Les traitements ciblés des cancers digestifs représentent une voie nouvelle qui doit répondre aux échecs des stratégies reposant sur la chimiothérapie. L’exemple des cancers colorectaux (CCR) est le plus édifiant à cet égard. La prise en charge des formes métastatiques a évolué au cours des trois dernières années.
Le cétuximab et le bevacizumab dans les cancers du côlon
Ainsi, en 2004, un anticorps anti-angiogénique, le bevacizumab,
a été associé à une chimiothérapie avec des réponses significatives
en termes de taux et de durée de survie. Les anticorps
anti-angiogéniques sont des anticorps humanisés qui ont une durée
d’action prolongée de 3 à 4 semaines, de sorte que l’organisme est
exposé en permanence à leurs effets au cours de cette période, avec
deux risques potentiels : une toxicité vasculaire (hypertension
artérielle) et un ralentissement de la cicatrisation qui peut
favoriser les complications opératoires.
Une autre classe thérapeutique est en cours de développement, les
anti-récepteurs de l’EGFR, dont le chef de file est un anticorps
monoclonal, le cétuximab, doué d’une action anti-tyrosine-kinase.

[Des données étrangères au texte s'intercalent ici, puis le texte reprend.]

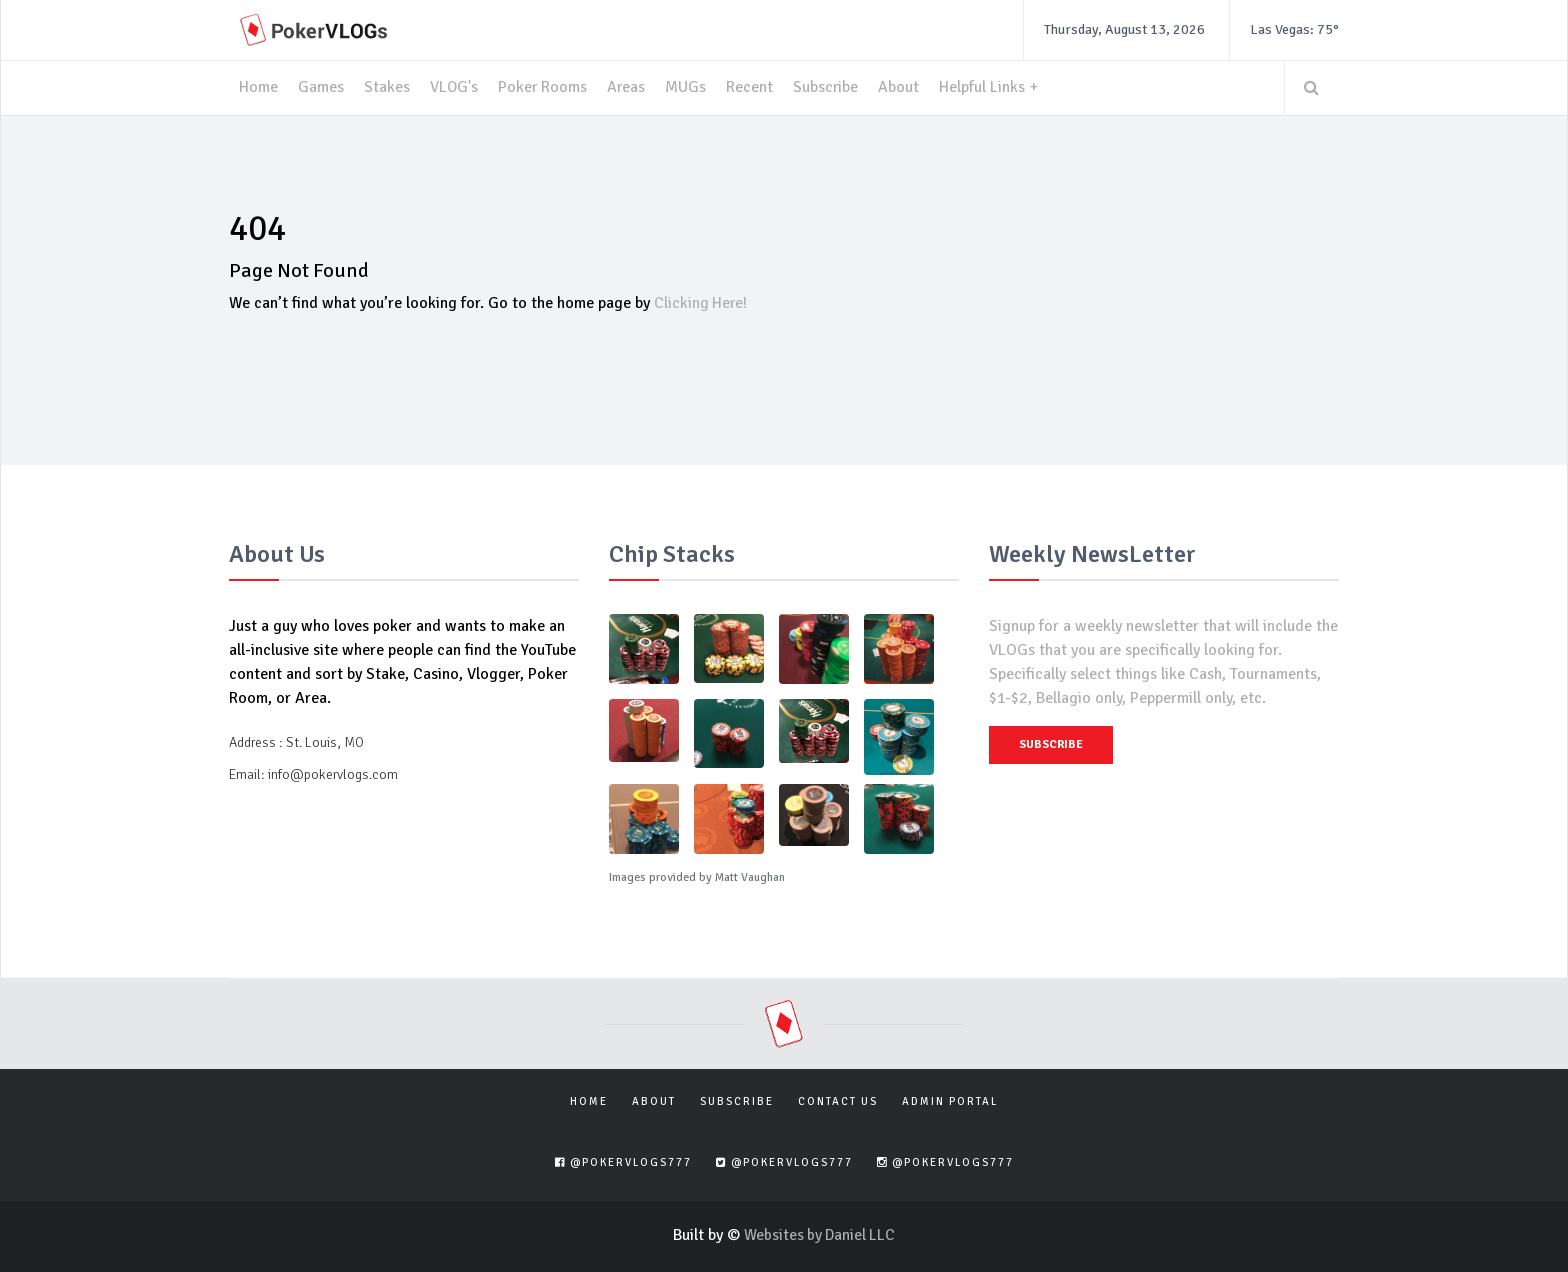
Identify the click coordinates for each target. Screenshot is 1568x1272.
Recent (752, 88)
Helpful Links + (992, 88)
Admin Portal (950, 1100)
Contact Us (838, 1100)
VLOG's (454, 88)
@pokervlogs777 (623, 1162)
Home (258, 88)
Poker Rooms (544, 88)
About (902, 88)
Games (321, 88)
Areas (628, 88)
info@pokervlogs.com (333, 773)
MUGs (688, 88)
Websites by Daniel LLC (820, 1234)
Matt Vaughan (750, 876)
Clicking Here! (702, 303)
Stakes (387, 88)
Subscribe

Ce médicament a été utilisé avec un certain succès dans les CCR
résistant à la chimiothérapie, tout au moins en termes de survie
sans progression de la maladie. Des résultats encourageants ont
d’ores et déjà été obtenus, mais il convient de les confirmer par
d’autres essais randomisés.
Le cétuximab et le bevacizumab sont actuellement testés en tant
qu’adjuvants dans les cancers du côlon à haut risque de récidive en
cas de métastases ganglionnaires. La toxicité des inhibiteurs de
l’EGRF est en général contrôlable. Le principal effet secondaire
consiste en des éruptions cutanées maculo-papuleuses gênantes qui
sont souvent corrélées à l’efficacité thérapeutique.
Au sein de la classe des anti-angiogéniques, il faut citer des
petites molécules douées d’une activité anti-tyrosine-kinase qui
agissent au niveau des récepteurs VEGFR. Elles sont actives par
voie orale, mais leur efficacité dans le traitement des cancers du
côlon et du rectum n’a pas été pour l’instant établie.
Pour ce qui des autres tumeurs digestives, force est de
reconnaître que les données sont actuellement peu nombreuses.
Certes, beaucoup d’études sur les traitements ciblés sont en cours
et leurs résultats sont attendus avec impatience.
Le sorafénib dans les carcinomes hépatocellulaires
Cependant, le sorafénib qui a une action «multicibles» suscite d’ores et déjà des espoirs dans la prise en charge des carcinomes hépatocellulaires non résécables, développés sur cirrhose, puisque ce médicament, actif par voie orale, serait à même d’allonger la survie de 44 %. Son efficacité a par ailleurs été démontrée dans d’autres tumeurs malignes comme le cancer du rein.
L’imatinib, le sunitinib et l’erlotinib
D’autres produits à action multicibles, comme l’imatinib et le sunitimib, actifs per os, sont en cours d’évaluation dans les adénocarcinomes du pancréas et les tumeurs colorectales. L’erlotinib, associé à la gemcitabine, a augmenté un peu (mais significativement) la durée de la survie chez les malades atteints d’un adénocarcinome du pancréas, et cette thérapie ciblée représente également un espoir bien qu’encore timide.